--- WHAT YOU WILL DO ---
Find every line in the data that contains the word "menuitem". Return each of those lines.

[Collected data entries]
──────

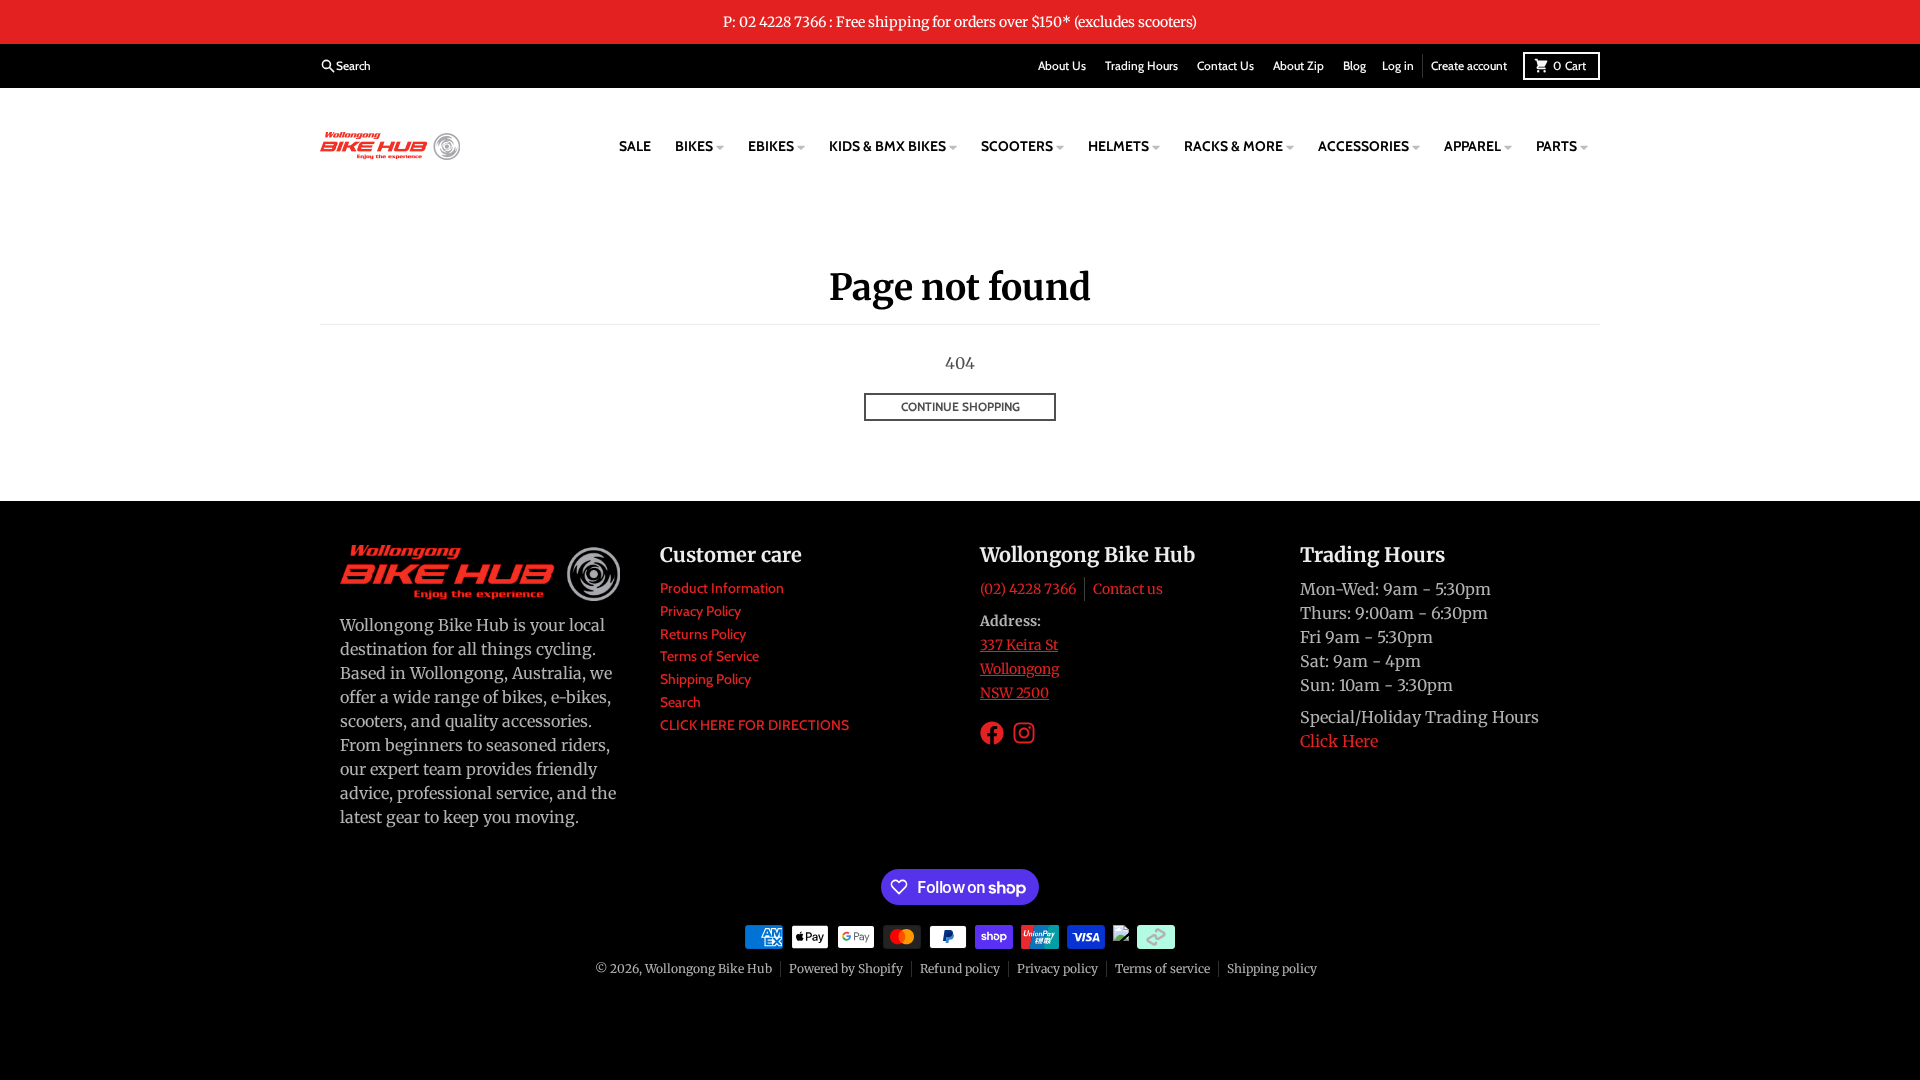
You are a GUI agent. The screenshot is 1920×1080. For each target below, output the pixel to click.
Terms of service (1162, 968)
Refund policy (960, 968)
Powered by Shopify (846, 968)
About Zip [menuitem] (1298, 65)
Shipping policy (1272, 968)
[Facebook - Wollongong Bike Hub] (992, 733)
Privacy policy (1057, 968)
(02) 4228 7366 (1028, 589)
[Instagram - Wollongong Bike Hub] (1024, 733)
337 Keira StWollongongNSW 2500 (1019, 669)
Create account (1469, 65)
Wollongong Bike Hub (708, 968)
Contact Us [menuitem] (1225, 65)
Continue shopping (960, 406)
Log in (1398, 65)
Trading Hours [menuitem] (1141, 65)
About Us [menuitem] (1062, 65)
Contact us (1128, 589)
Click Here (1339, 741)
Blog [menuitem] (1354, 65)
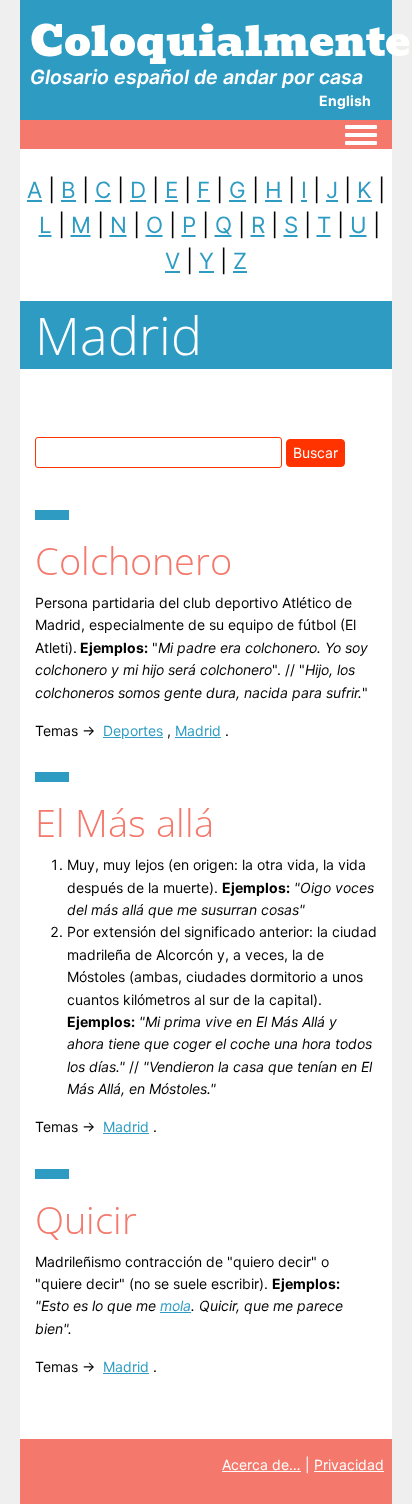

──────

--- RESPONSE ---
About Zip [menuitem] (1298, 65)
Contact Us [menuitem] (1225, 65)
Trading Hours [menuitem] (1141, 65)
About Us [menuitem] (1062, 65)
Blog [menuitem] (1354, 65)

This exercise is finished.